The fiscal deficit for April-February 2017-18 was ~7.16 trillion, 120 per cent of the RE for the full fiscal year, the highest overshoot for the 11-month period in any recent fiscal year.
Finance Secretary Hasmukh Adhia and Economic Affairs Secretary Subhash Garg have announced that the revised fiscal deficit target for 2017-18 has been met, though no official numbers for March other than those for direct tax, and some disinvestment details, have been made public so far.
“We had given an advance to FCI of about ~450-500 billion. That was being classified as capital expenditure. They returned the amount in March. So you will see that capital expenditure has gone down by that much when the data is released,” said a senior official. The April-March fiscal deficit numbers will be released on May 31, along with the January-March quarter gross domestic product data.
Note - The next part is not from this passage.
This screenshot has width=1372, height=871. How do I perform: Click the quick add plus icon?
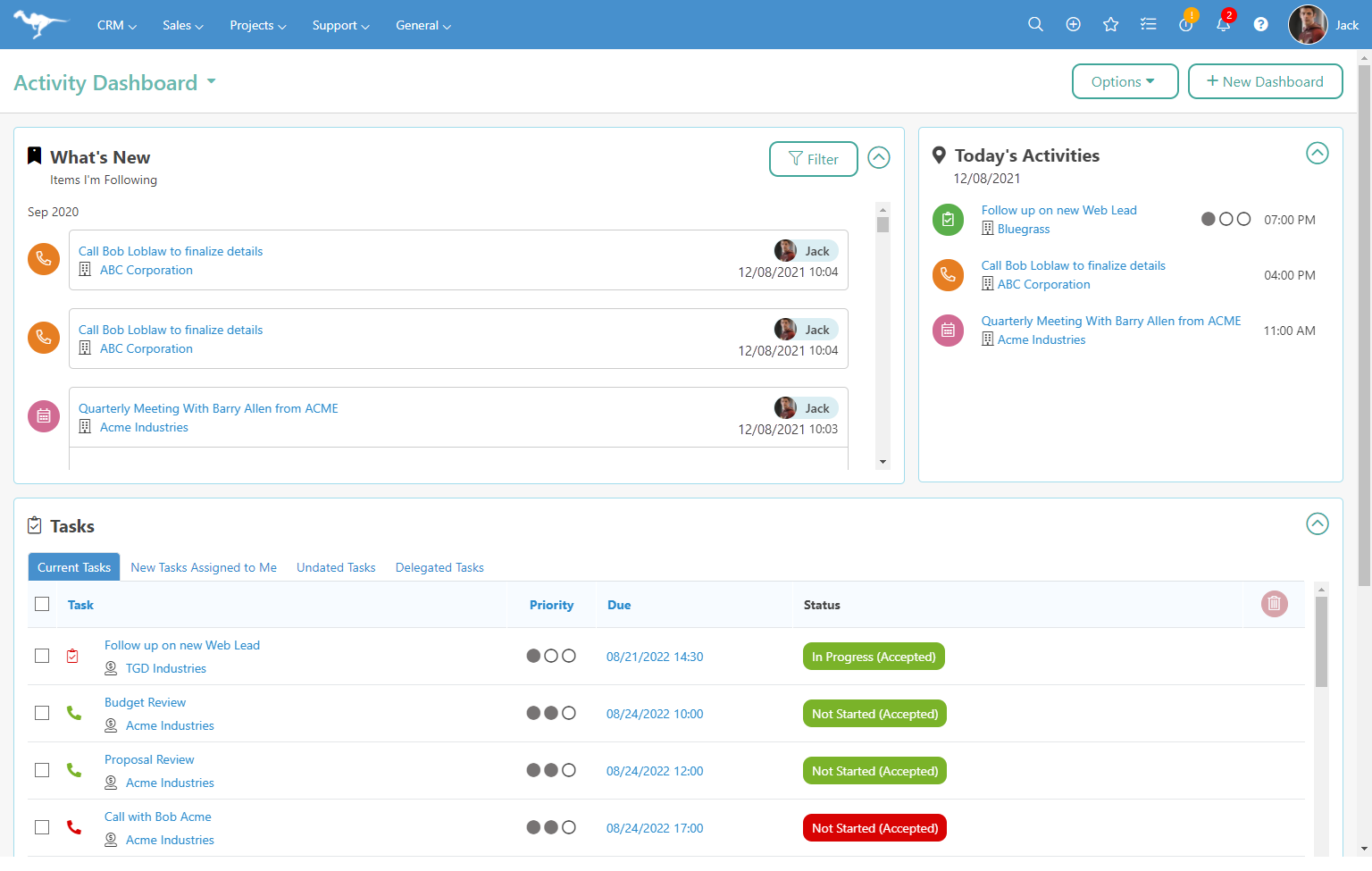click(x=1073, y=25)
“The fiscal deficit we have achieved is less than the revised number of ~5.95 trillion and there is a primary surplus. On March 27, the Centre received an additional ~100 billion from the RBI,” said the official, adding that nearly onefourth of the Centre’s projected revenues were received in March.
The RBI had transferred ~306 billion as surplus to the Centre for July-June 2016-17. The Centre had been asking for at least ~130-billion additional surplus, which the RBI was supposed to have kept aside for provisioning requirements.
Provisional figures for direct tax collections, net of refunds, stood at ~9.95 trillion.
These collections are 17.1 per cent higher than the previous fiscal year’s figures of 101.5 per cent of the Budget
Estimates (~9.8 trillion), and 99 per cent of the RE (~10.05 trillion). “The number is expected to cross ~10 trillion over the next few days, when we account for the taxes paid on March 31,” Adhia had said last week. The goods and services tax (GST) data available so far is only till February.
For the year, disinvestment proceeds have slightly overshot the RE of ~1 trillion, even as the RE for dividends from public sector enterprises and banks have been cut substantially. In March, there were two initial public offerings of defence PSU stocks — Bharat Dynamics and Hindustan Aeronautics — and two instances of share buybacks by Bharat Electronics and MOIL [formerly Manganese Ore (India)].